It may have been a mistake trying to fit all six episodes plus an hour of extras onto one disc as overall picture quality is a wee bit on the rough side. It’s clean enough, but soft and not particularly sharp and there is occasional grain and edge enhancement. Lots of flashing lights during the likes of Numberwang don’t cause any issues but some other scenes are very bright and shiny and lacking in depth.
The stereo track is functional and perfectly acceptable, with no real causes for complaint, but nothing to make it stand out either. Dialogue is strong and clear and the theme music is chirpy enough, although audience laughter can sound a little hollow at times.
Outtakes (5 mins): Not really bloopers as you might expect, and therefore not really that funny. This is just two or three alternate takes, almost all featuring the snooker commentators, which get slightly messed up and have to be shot again.
Unseen Sketches (20 mins): Some of these feature regular characters and some are just random one-offs, but very few are all that funny, although “It turns out Gandhi doesn’t like Phil Collins” is a brilliant line.

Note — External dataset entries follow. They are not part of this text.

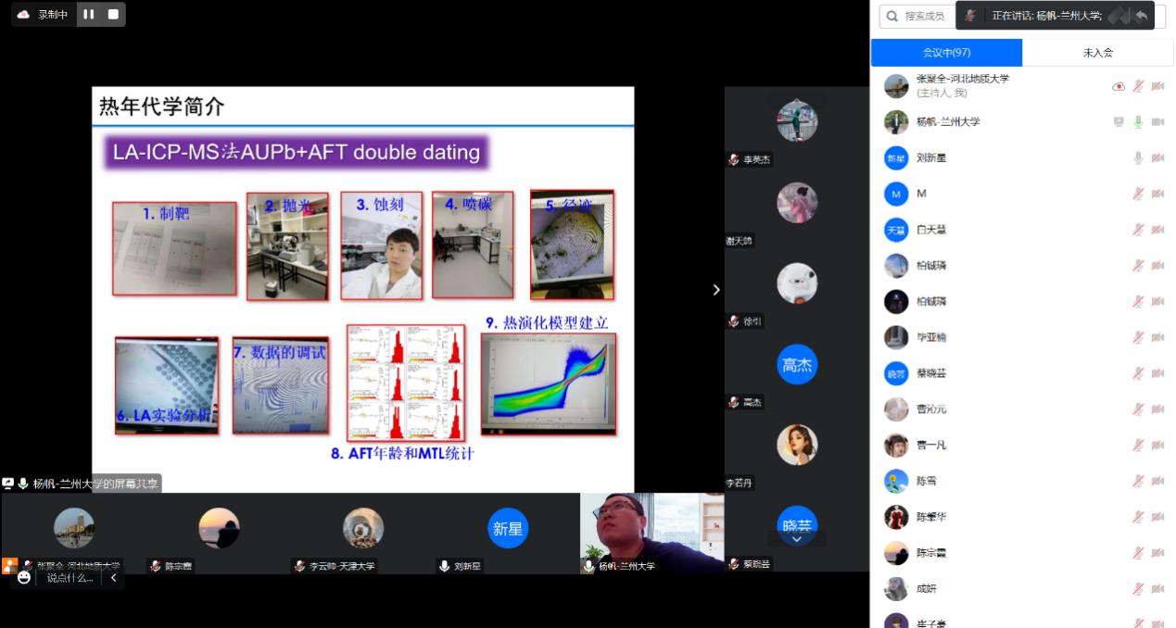The image size is (1176, 628).
Task: Click the emoji reaction smiley icon
Action: [x=24, y=577]
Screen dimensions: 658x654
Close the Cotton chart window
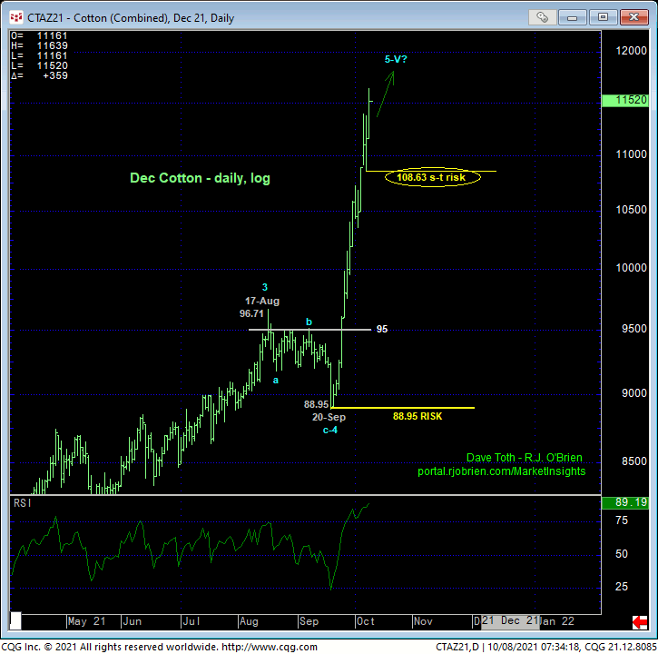pos(633,16)
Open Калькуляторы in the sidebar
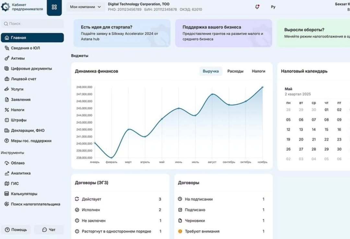 coord(24,194)
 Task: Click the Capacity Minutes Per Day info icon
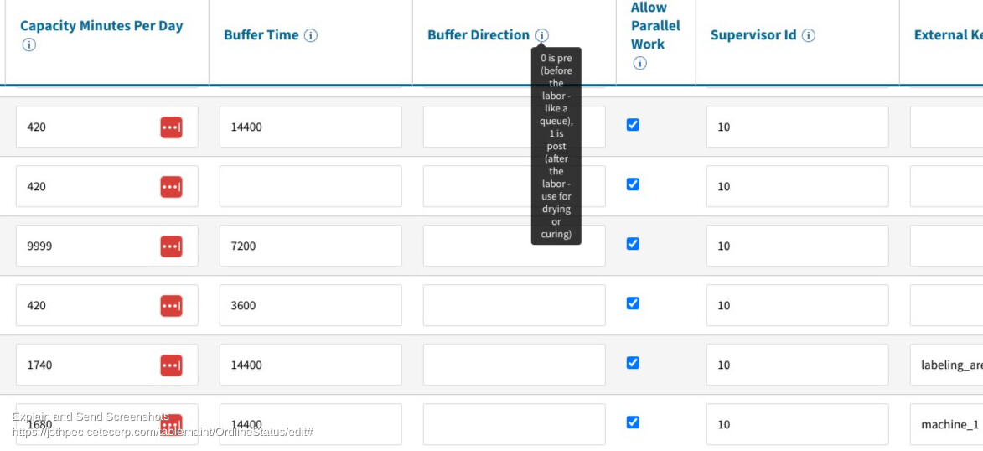[x=28, y=44]
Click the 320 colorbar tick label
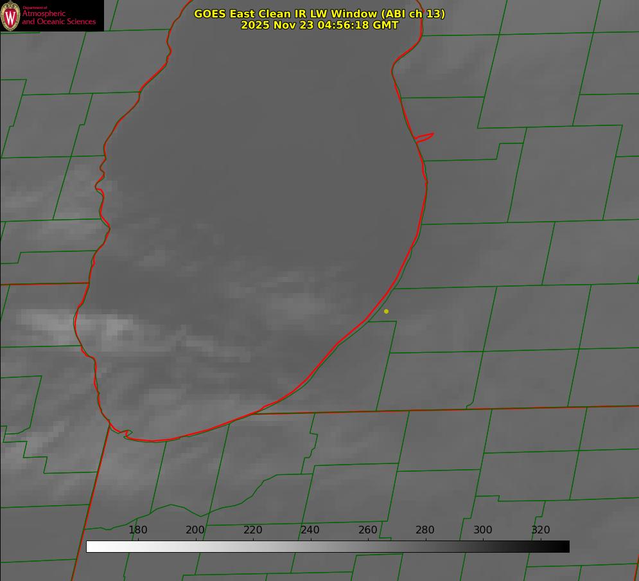639x581 pixels. click(x=540, y=530)
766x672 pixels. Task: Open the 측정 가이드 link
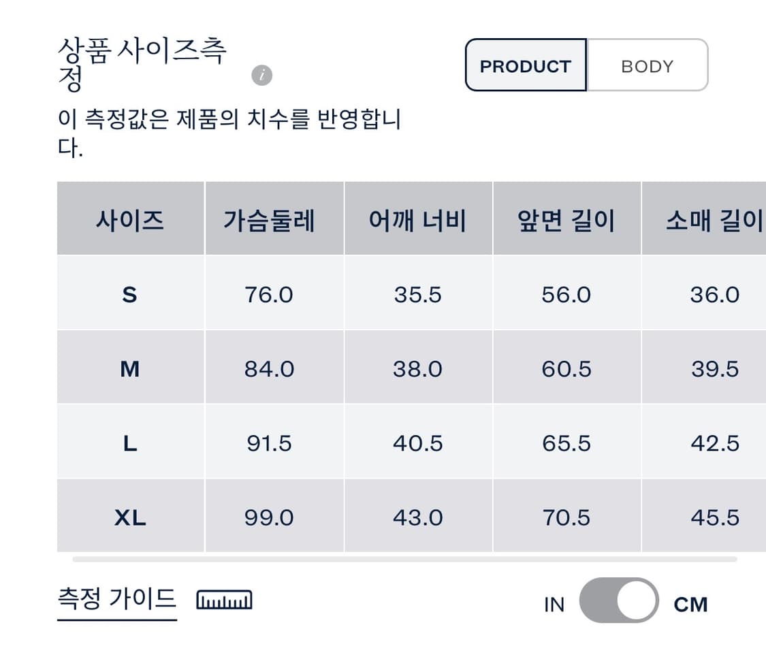point(116,598)
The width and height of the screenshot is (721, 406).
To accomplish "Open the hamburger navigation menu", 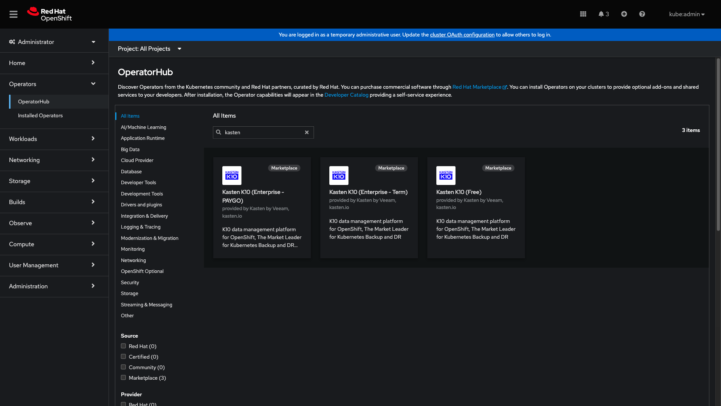I will point(14,14).
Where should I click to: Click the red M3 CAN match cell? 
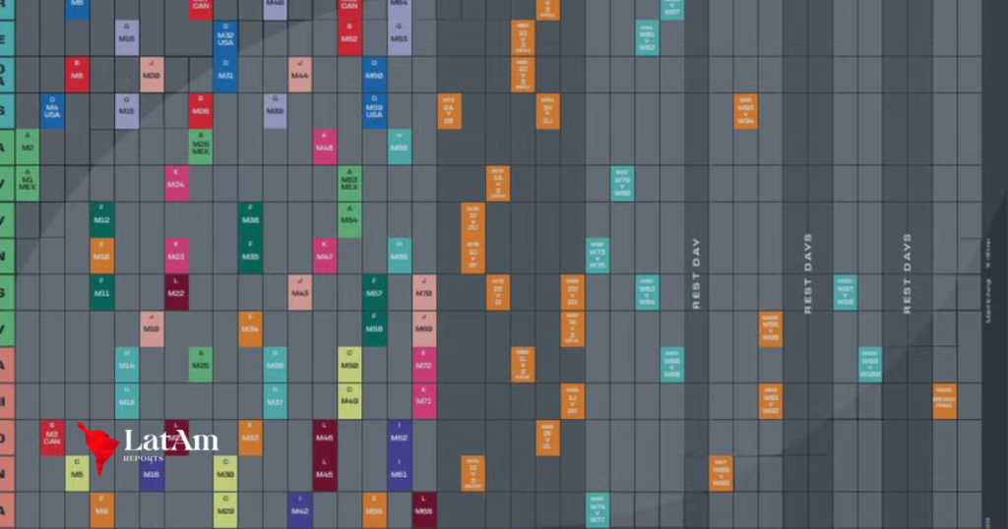(x=52, y=437)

Making Of (32 mins): This is actually far funnier than the first two extras put together. It’s filmed by actor and co-writer James Bachman and has a nice fly-on-the-wall spontaneity to it as he hovers around the set filming folk as they make the show. It starts with a quick rundown of Mitchell and Webb’s early career leading up to this show and features nice interview clips with the pair plus director David Kerr and producer Gareth Edwards. Everyone is keen to discuss the writing, how the programme is made and how ideas come and go and it’s a good insight into the working process.